What I have heard reported in the past several days, however, has not been encouraging:  KKK celebrating the Trump victory, use of the “n” word and graffiti that is blatantly racist against African-Americans, the beating of a homosexual man, and swastika graffiti; it is as though the Trump win were a permission slip for those who hate to come out of their closets and host a nationwide after-party that is in the same spirit as Roman gladiatorial combat or public hangings.  While I realize that not everyone who voted for Trump is racist, homophobic, and misogynistic, I read something on Facebook that resonated with me and that I shared:  “Not everyone who voted for Trump is a racist and/or a sexist, but they did decide that racism and sexism were not deal breakers.”

And I will say proudly that I plan to wear a symbolic safety pin in the days to come.  I will sign every petition that I read that either encourages the Electoral College to vote Hillary Clinton into office on December 19th or that helps to protect women, blacks, undocumented immigrants, Muslims, the LGBT community, and any other group that is not white male and is already being made vulnerable by the seemingly impending rise of the Trump administration.  I will quadruple my efforts as a writer who believes in writing as an agent of social change and as an grassroots activist to protect the most vulnerable, my family – my 11 year-old-daughter’s future, and myself.

At the same time, like so many other individuals, I was stunned to realize that the United States is really as divided, as broken, as it is.  No matter what the next four years bring, I will also work to help start healing our nation.  I am hurt and irate that such hatred has gained a powerful voice.  I thought that we were better than this, beyond this.  Instead, I feel as though I’ve returned to being a child in my homogeneous white bread hometown where I learned racist phrases for everyday use before I ever knew what racism meant, and that causes me deep sorrow.  If I feel this way, as a white woman, I can only begin to imagine how those who have been marginalized, victimized – brutalized — throughout our society’s history feel right now.  I wish that we were all at a big bar, crying into our glasses, and that I could tell each of you, “I’m so sorry,” with my hand placed gently upon your shoulder.

Like so many others, I wonder how we may bridge such a chasm.

Over the past few days, I have been reminded of a couple of writers that I’ve taught in years’ past.  The first one wrote a narrative essay about being a white man who grew up in the working class and became disgruntled with layoffs and his and other blue-collar workers’ lowly place in society.  He joined and rose the ranks to become a leader in the KKK.  Then, something happened involving a black woman that served as a catalyst for change, and he began to understand that it wasn’t racial differences that were the problem, it was social class division.  He quit the KKK and over the years, he became a much more open-minded man who worked in an educated way toward betterment for all people, instead of in ignorance toward violence and destruction.  It was a read that has always reminded me that people, no matter who they are or what their past, are capable of change.

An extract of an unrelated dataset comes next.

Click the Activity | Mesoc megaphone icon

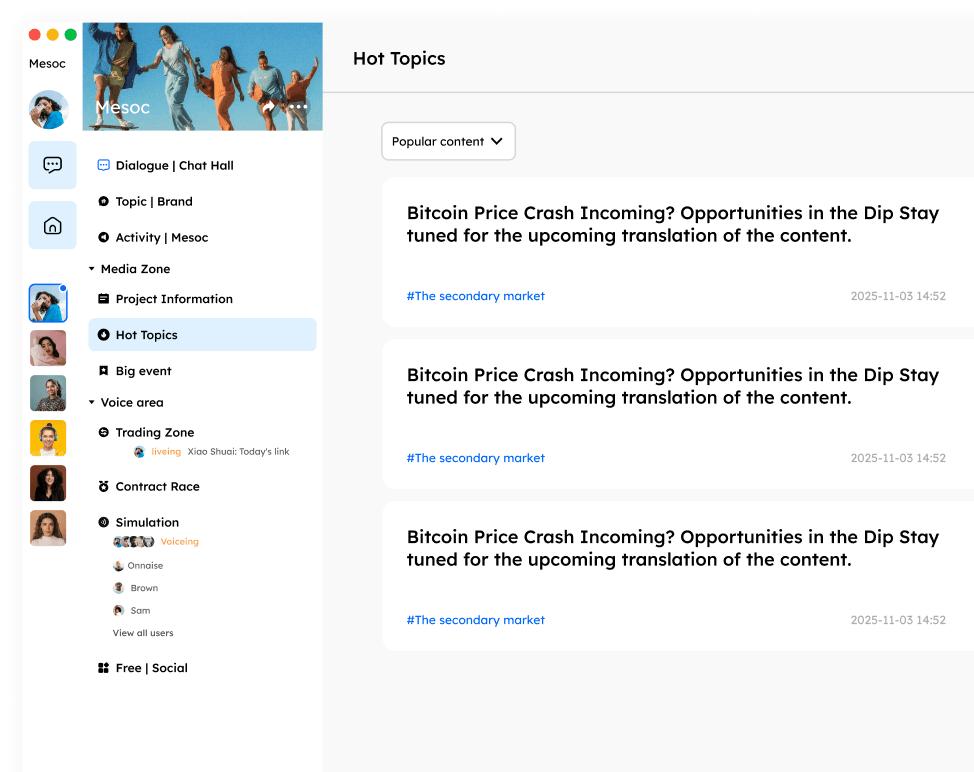(x=103, y=238)
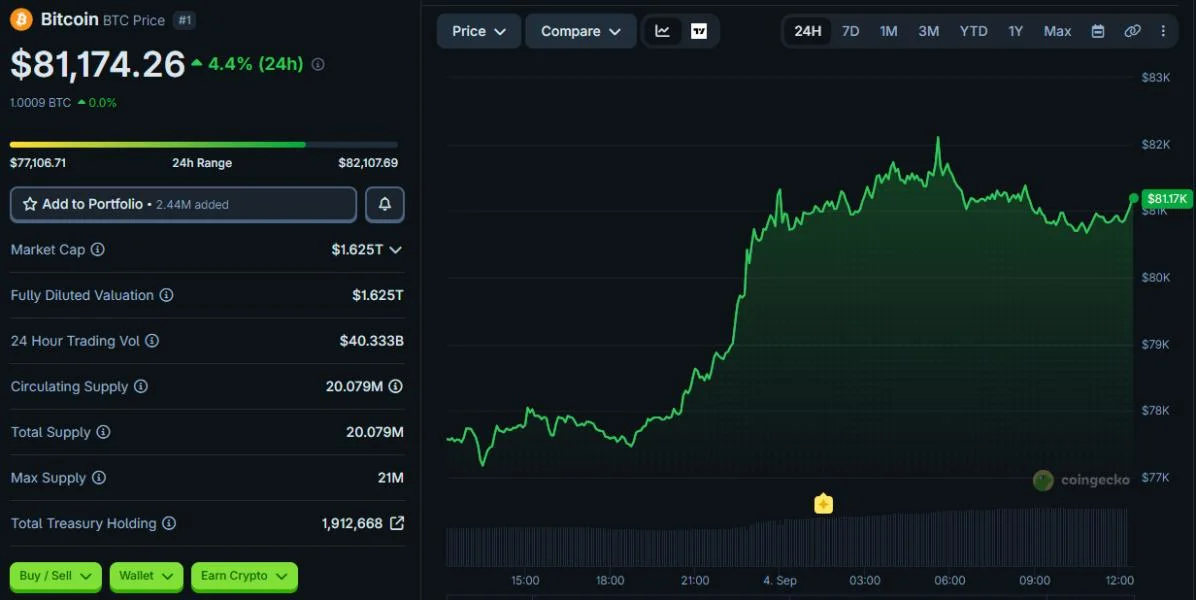The width and height of the screenshot is (1196, 600).
Task: Click Circulating Supply value info icon
Action: [395, 387]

The second writer is Naomi Shihab Nye, who is a Palestinian-American poet, novelist, and song writer.  In her work, about turmoil between Middle Eastern countries and between the Middle East and the United States after 9/11, she tries to build bridges, so that people may focus on commonalities, instead of differences, and to show that violence hurts everyone and serves no one.  I hope that in the coming days we will be able to remember and employ such lessons and do so respectfully.

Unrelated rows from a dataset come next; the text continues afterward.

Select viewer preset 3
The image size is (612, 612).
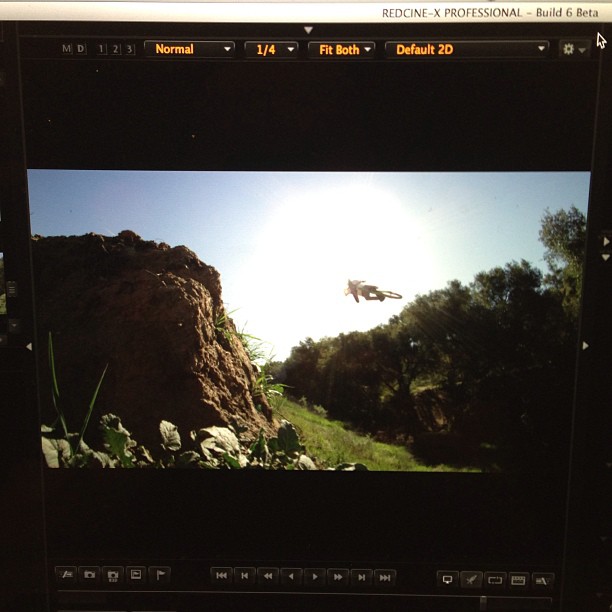(129, 49)
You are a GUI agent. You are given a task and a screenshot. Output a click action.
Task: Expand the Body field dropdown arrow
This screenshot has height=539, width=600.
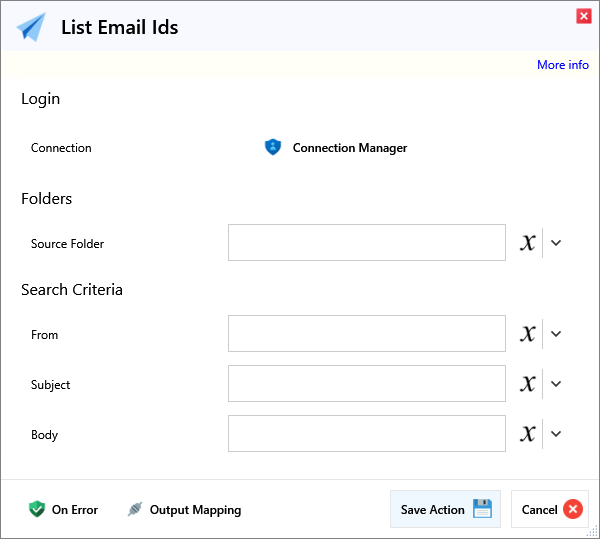(x=557, y=434)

Hurricane Donald has not destroyed America.  He has, however, shown us that we have considerably more work to do than we’d thought.  We need to re-frame this development as an opportunity to solve deep-seeded issues, opening the lines of communication, listening, and learning from one another.  Instead of “rebuilding,” we need to admit that we hadn’t built the types of roads and bridges that we thought we’d constructed in the first place.  And start.